PROGETTO DI LEGGE - N. 114




        Onorevoli Colleghi! - L'intento della presente proposta di legge è quello di risolvere un'impasse giuridica ed amministrativa ai danni di quanti, a tutti gli effetti, possono essere qualificati vittime di guerra, ma ai quali la legge non riconosce tale diritto per un cavillo formale.
        Ci riferiamo ad un episodio che risale alla seconda guerra mondiale, alle imprese dei soldati marocchini del generale Juin che compirono scempi e violentarono centinaia tra uomini e donne nelle zone intorno a Cassino, gran parte dei quali contrassero gravi malattie trasmesse per contagio sessuale.
        Ora, moltissimi di loro non sono più in vita, ma in favore dei pochi altri rimasti è possibile intervenire a colmare una gravissima lacuna legislativa che ha di fatto escluso dal diritto al trattamento pensionistico di guerra le vittime di violenze carnali consumate in occasione di eventi bellici.
        La Corte costituzionale, con sentenza 10 dicembre 1987, n.     561, ha dichiarato l'illegittimità di alcune disposizioni del testo unico in materia di pensioni di guerra di cui al decreto del Presidente della Repubblica 23 dicembre 1978, n. 915, laddove non prevedono un trattamento pensionistico che indennizzi i danni, anche non patrimoniali, subiti dalle vittime di violenza carnale; la Corte dei conti ha accolto l'istanza presentata dall'Associazione nazionale vittime civili di guerra e ha ordinato al Ministero del tesoro di provvedere alla liquidazione di un trattamento pensionistico rapportato al danno.
        In realtà, tali sentenze sono inapplicabili perché, stando a quanto asserito dal comitato di liquidazione, l'ordinamento pensionistico manca della norma che autorizza la risarcibilità del danno in questione e in genere del danno morale o non patrimoniale.

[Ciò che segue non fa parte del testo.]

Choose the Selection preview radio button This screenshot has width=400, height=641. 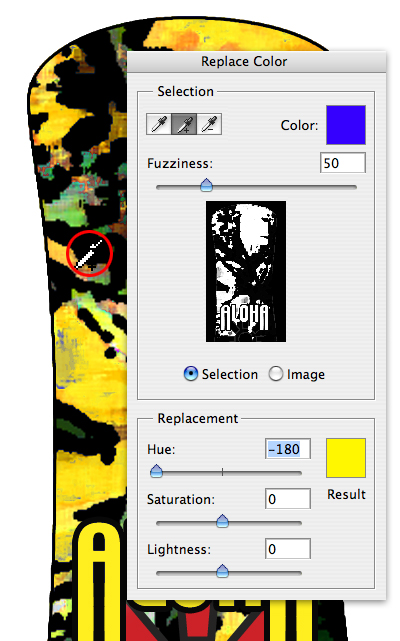point(191,374)
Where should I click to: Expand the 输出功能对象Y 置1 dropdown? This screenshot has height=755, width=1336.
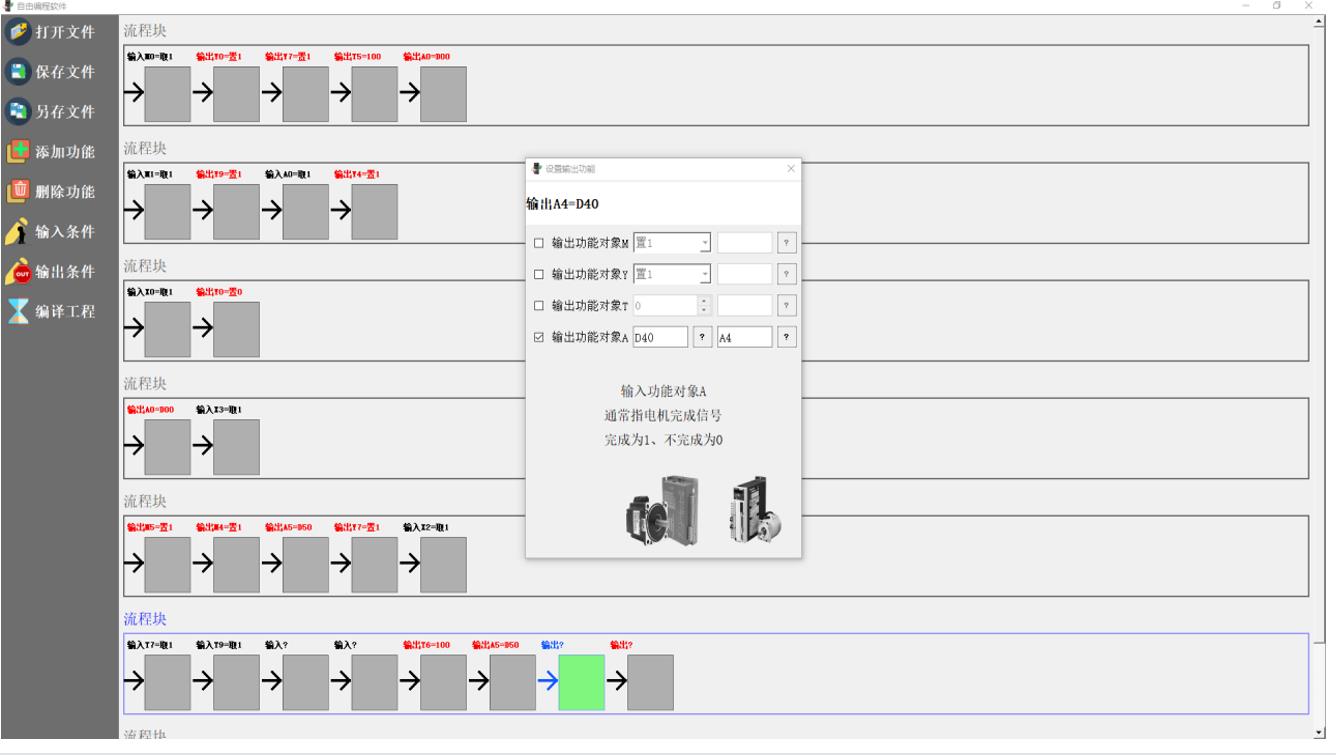tap(704, 274)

        Al fine di rendere giustizia, se pur con gravissimo ritardo, a quanti sono stati così vilmente colpiti, chiediamo la tempestiva approvazione di questo provvedimento che va a modificare una volta per tutte il testo unico delle norme in materia di pensioni di guerra nel senso indicato e riconosce la condizione di invalido alle vittime di violenza carnale subìta in occasione di eventi bellici ascrivendole alla prima categoria della tabella C allegata al medesimo testo unico.